Over the years, in Apple like fashion, it has tried to push the Android ecosystem by taking a more hands on approach. A shift in strategy has seen it attempting to end the fragmentation that exists in the Android smartphone market by pushing for a more standardised stock user experience across the industry.
However, because of the structure of the Android market, Google has found roadblocks in its attempts to replicate Apple's success based on its complete control over the hardware and software within the iPhone ecosystem.
To fix the problem, the Mountview based tech giant has partnered with multiple tech companies to create Google branded hardware that attempts to replicate the iPhone's like deep level of integration of the OS with the hardware.
After the failure of the Nexus devices, Google now has put its weight behind the Pixel lineup to find the answer to Apple's domination. However, with the Pixel phones also being manufactured by third party vendors, it looks unlikely that Google will be able to replicate the iPhone's success.
And this is exactly why the Google acquisition of HTC could serve to be the final piece in the puzzle to breaking the charm that Apple cast on the market when it announced the first iPhone in 2007.
Android's iPhone moment
After its premature attempt at doing the same in 2012, when Google acquired Motorola Mobility in a $12.5 billion deal only to sell it off 3 years later for over a $9 billion loss, taking over HTC in 2017-2018, could help Google give the Pixel lineup the ammunition it needs to take the iPhone down.
With the creation of its own devices becoming a part of its core philosophy, and HTC already manufacturing the first Pixel device, buying out the smartphone division of the Taiwanese smartphone maker would only help Google in providing a baseline “true” experience that it cannot by working with different manufacturers almost every year.
The shift with every new Pixel phone – as was seen in the case of Nexus devices – would represent a shift in user experience that will only hamper Google's plans.

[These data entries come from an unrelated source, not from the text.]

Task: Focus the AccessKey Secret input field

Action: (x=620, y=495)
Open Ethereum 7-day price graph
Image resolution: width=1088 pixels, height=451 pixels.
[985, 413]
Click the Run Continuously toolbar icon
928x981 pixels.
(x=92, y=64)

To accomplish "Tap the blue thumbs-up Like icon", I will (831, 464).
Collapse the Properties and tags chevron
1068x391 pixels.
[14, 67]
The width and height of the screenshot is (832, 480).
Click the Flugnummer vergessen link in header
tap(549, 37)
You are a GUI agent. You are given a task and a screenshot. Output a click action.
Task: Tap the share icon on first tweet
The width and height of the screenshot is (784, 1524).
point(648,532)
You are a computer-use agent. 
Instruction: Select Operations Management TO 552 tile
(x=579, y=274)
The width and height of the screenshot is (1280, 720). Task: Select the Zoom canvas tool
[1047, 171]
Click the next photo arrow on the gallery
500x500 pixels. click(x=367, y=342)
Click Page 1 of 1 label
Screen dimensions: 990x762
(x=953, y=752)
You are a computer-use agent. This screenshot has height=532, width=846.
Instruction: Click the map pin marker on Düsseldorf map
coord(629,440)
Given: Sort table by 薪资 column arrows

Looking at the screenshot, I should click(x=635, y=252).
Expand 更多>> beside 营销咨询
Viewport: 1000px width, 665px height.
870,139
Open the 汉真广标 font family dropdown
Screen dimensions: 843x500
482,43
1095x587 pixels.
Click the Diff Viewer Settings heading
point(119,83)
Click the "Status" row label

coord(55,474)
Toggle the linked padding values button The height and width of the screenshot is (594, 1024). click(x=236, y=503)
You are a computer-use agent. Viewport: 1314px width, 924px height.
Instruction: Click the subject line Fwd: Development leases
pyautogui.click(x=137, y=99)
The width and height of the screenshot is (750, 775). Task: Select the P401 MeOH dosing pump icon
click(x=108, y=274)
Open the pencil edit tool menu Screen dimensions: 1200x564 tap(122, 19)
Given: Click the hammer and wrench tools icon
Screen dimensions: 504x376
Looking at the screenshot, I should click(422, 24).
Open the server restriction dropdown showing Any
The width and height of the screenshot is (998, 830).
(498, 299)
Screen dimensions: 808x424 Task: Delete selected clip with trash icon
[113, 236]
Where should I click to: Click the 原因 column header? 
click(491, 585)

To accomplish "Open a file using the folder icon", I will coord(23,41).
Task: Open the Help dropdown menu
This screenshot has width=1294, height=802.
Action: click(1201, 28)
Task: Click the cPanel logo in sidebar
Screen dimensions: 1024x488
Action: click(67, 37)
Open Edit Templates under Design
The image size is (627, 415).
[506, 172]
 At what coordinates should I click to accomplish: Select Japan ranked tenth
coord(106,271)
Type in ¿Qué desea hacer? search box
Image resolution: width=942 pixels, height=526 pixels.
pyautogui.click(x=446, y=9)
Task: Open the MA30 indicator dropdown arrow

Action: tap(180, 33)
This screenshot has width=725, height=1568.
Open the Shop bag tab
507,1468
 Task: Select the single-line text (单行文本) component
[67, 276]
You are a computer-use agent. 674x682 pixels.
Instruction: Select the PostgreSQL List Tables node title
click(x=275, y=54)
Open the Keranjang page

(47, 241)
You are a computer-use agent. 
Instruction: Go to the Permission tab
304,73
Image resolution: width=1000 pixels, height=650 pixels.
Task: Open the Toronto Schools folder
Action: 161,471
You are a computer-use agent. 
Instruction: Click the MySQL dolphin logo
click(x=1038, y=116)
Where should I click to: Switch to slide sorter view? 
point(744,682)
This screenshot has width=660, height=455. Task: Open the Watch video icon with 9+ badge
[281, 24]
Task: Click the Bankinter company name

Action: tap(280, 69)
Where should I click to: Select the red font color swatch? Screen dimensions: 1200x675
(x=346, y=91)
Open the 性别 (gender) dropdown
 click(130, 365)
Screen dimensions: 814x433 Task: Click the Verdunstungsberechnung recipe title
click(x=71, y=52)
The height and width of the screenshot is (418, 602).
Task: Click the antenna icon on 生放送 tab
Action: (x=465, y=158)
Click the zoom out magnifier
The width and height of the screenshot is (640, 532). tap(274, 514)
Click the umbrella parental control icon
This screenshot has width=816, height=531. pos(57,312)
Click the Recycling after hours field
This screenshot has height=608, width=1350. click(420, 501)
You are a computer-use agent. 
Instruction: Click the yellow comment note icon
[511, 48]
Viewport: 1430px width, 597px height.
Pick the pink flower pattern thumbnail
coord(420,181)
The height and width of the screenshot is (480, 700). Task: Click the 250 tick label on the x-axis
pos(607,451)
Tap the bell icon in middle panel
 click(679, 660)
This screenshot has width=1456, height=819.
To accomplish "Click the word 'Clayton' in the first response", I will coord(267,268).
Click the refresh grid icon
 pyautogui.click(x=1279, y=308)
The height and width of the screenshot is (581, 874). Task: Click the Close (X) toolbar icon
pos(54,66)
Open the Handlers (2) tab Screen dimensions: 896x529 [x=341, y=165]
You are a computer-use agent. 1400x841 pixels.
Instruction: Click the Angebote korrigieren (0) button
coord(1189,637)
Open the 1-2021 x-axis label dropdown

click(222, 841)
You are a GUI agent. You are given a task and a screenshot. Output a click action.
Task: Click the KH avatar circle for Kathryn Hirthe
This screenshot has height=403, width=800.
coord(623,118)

With HTC under its wing, Google can focus the smartphone maker's energies into creating just the Pixel devices year after year.
It can even start focusing on tailoring its OS to suit the Pixel devices in a way it has not managed to do before.
This move could free up the caged bird that the Android OS is, and let it shine by enjoying a deep level of integration with the in-house hardware of the Pixel devices.
Google's engineers working with HTC's team could create Pixel devices that are as refined and as tailored – if not more – for Android as the iPhone is to iOS.
HTC is also known for bringing some of the most brilliantly designed phones that the Android market has known. With this acquisition, Google will also get access to this resource along with thousands of design and technology patents that could further forward the Pixel's cause.
Coming full circle
Though the deal looks to be moving more towards the realm of probability than possibility, the mere potential of this deal is already enough to get the Android faithful excited about the future of the ecosystem.
That said, there is more to this deal being Google's very own iPhone moment. In all this, we need to take a moment and also look at how things have come full circle in this partnership.
If Google indeed ends up acquiring HTC's smartphone business, it will also be swallowing up a brand that started the whole Android revolution in the first place. It was HTC, that with its the dream in 2010, first brought the Android OS to the masses, and now with this takeover, it will come to an end, or as was the case of Motorola, go on existing in a different form. Poetic, isn't it?